Primero queríamos hacer La mujer de antes de Roland Schimmelpfenning pero me di cuenta que era un proyecto muy grande de abarcar. Así fue como llegamos a un libro de Spregelburd donde aparecía Un momento argentino. Cuando lo leí, me reí y pensé en lo bien que saldría esto si estuviese bien actuado. Fue una decisión bastante visceral pero me gustaron las temáticas y las situaciones, como por ejemplo, la de la silla de ruedas. Evidentemente la decisión también pasó por un tema de producción: la obra era corta y no sería un desafío gestionarla, sino que todo el énfasis estaría puesto en la actuación.  

¿Qué encontraste en este texto en particular?
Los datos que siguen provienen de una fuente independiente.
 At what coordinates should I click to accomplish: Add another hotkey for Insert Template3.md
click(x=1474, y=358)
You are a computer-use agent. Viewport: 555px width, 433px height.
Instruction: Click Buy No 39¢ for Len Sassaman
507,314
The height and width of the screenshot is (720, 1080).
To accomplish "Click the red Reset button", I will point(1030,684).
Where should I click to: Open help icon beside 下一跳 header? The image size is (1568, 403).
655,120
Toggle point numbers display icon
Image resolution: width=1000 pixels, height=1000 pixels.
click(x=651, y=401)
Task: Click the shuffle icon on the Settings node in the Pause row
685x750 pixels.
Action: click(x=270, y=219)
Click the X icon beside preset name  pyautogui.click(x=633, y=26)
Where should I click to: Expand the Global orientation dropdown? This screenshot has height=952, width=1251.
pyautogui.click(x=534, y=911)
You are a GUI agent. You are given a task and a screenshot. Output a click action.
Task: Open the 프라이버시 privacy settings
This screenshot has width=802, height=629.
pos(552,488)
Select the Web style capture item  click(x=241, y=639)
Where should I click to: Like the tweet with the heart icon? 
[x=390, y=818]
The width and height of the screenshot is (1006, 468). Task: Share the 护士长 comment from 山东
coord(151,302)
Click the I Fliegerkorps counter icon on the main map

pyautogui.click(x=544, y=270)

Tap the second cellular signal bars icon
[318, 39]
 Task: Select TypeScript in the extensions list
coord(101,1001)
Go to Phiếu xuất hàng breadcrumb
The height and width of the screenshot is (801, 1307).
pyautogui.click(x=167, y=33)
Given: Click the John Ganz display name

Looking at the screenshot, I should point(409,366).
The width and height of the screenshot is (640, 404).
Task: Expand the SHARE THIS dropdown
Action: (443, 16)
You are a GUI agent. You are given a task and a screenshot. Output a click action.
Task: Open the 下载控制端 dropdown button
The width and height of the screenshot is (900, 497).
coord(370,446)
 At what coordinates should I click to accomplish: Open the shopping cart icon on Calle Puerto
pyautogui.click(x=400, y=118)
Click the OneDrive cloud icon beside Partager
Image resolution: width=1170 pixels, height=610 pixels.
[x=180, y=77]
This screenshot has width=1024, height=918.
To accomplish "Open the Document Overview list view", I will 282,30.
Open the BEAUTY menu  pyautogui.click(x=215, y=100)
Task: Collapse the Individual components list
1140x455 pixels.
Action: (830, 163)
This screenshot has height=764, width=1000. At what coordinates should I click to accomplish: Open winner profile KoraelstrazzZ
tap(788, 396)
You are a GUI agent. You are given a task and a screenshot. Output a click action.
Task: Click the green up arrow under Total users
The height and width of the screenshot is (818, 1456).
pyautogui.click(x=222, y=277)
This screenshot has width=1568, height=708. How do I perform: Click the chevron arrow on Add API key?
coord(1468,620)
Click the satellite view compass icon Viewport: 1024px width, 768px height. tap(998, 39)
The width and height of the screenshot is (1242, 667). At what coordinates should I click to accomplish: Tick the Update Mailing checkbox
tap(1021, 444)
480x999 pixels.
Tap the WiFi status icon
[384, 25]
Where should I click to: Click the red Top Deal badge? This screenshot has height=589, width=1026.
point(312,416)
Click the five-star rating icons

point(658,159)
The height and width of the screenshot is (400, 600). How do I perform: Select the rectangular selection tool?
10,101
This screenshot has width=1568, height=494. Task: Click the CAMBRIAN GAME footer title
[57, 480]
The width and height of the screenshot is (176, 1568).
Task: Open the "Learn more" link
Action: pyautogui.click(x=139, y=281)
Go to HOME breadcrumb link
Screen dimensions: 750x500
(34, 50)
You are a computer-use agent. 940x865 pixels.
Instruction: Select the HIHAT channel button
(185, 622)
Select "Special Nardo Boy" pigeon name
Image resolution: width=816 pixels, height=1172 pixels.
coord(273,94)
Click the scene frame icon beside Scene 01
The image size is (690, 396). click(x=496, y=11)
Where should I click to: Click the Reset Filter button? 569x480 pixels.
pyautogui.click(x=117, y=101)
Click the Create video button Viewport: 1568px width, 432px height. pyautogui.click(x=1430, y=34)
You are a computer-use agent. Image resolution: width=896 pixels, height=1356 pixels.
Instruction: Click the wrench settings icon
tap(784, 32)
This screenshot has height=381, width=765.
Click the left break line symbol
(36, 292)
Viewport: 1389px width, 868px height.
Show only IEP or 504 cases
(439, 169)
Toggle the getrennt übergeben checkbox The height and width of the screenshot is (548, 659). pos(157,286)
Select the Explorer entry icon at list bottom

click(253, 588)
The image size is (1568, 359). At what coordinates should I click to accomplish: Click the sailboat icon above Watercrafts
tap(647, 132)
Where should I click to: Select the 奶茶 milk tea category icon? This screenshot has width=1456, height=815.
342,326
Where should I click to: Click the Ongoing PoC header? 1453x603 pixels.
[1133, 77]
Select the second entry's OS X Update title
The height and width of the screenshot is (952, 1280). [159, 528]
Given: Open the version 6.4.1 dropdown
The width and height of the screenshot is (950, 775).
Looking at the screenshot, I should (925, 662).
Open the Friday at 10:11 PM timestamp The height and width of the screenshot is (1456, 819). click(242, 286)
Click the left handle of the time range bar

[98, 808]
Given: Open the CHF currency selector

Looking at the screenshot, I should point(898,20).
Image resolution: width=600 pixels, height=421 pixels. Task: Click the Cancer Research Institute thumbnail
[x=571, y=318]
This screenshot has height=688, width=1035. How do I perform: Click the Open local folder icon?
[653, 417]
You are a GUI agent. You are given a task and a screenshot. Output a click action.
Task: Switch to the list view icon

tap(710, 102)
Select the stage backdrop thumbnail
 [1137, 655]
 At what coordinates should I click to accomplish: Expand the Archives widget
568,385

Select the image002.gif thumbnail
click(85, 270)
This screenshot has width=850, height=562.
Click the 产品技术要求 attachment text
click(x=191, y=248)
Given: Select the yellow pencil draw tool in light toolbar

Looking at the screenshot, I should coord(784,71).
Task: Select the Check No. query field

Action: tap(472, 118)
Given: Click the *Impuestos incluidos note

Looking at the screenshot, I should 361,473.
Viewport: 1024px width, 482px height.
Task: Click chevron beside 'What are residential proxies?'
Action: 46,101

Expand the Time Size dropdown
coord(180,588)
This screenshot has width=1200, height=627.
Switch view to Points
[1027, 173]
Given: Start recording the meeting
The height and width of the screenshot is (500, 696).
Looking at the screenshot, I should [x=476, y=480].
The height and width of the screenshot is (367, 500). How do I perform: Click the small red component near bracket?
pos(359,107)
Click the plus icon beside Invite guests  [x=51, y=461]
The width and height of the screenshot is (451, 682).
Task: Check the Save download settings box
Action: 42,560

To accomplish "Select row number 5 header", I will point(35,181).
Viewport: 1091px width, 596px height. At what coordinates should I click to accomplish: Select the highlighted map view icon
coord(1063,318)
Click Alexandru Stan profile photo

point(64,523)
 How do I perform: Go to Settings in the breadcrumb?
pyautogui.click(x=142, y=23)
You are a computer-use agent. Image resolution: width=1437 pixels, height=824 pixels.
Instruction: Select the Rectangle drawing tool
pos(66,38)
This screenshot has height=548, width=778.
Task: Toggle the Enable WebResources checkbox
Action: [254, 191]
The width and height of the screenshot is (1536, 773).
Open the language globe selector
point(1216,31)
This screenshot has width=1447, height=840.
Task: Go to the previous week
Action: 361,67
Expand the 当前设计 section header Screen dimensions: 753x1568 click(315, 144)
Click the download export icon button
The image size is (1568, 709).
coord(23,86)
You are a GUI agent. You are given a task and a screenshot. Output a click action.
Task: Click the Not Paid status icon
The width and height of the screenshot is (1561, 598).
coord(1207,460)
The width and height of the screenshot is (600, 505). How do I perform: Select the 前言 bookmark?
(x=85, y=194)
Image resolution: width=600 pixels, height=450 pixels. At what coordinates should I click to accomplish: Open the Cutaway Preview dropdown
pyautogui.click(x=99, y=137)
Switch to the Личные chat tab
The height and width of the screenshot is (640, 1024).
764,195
Cuando la leí encontré que era una obra muy subversiva, en el sentido que el dramaturgo la escribe en el mismo momento en el cual este contexto social está ocurriendo. De hecho, al momento de creación, el mismo dramaturgo se da cuenta que no era una obra para hacerse en Argentina y la estrena en Europa. Sin embargo, en nuestro caso es un tema más cercano, el idioma ya no es un impedimento y empiezan a aflorar cosas en común. Aquí rebota con los temas más evidentes como la dictadura, pero también con reflexiones más artísticas como la crisis de la representación que se expone. La gracia fue viendo como chocaban estas dos culturas y ver también qué cosas más nacionalistas iban a ir surgiendo en la medida que nos apropiáramos del montaje.   

¿Cuáles son las ventajas o desventajas de abordar una obra tan breve?

Por un lado facilita mucho la producción y también la dirección. Sobre la base de mi corta experiencia, uno se va dando cuenta que hay cosas que se van adquiriendo con el tiempo y en ese sentido no sé si habría estado preparada para abordar mi primera dirección con algo más largo o denso. En ese sentido, esta era una obra que no se me iba a escapar de las manos y que nos permitía concentrarnos más en la actuación. Yo buscaba una actuación impecable. No quería jugar con tanto dispositivo escénico sino dedicarme a las actuaciones. Me gusta el formato breve. 

¿Le gusta o le disgusta a la gente que la obra sea tan corta?

Mirad y mitad. Hay gente que le gusta mucho que sea corta, sin embargo otros encuentran que si uno está pagando por un espectáculo, éste debería durar más. Ahí pienso que así como existe la novela, existe el cuento y son formatos distintos, cada uno con su dificultad. El tema del tiempo no me preocupa.  

¿Cómo ha sido la experiencia de estar en el Festival Internacional Santiago a Mil?

Es muy entretenido. Creo que es muy bueno poder ser parte de un festival donde uno se ve entre tantas obras internacionales. Hago una analogía a lo que debe ser un Jamboree Scout, donde se encuentra gente de todo el mundo. Esta es una oportunidad para hacer la obra, para tener una plataforma donde la gente te pueda ver. Como somos emergentes, pocos nos conocen y no hay expectativas sobre nuestro trabajo, lo que también ha sido muy positivo 

¿Por qué la gente debe venir a ver un momento argentino?

La gente debe venir porque se va a divertir. Se van a extrañar y van a poder tener la posibilidad de sentir muchas cosas en un periodo muy corto de tiempo. Es un momento argentino que habla del publico chileno todo el tiempo.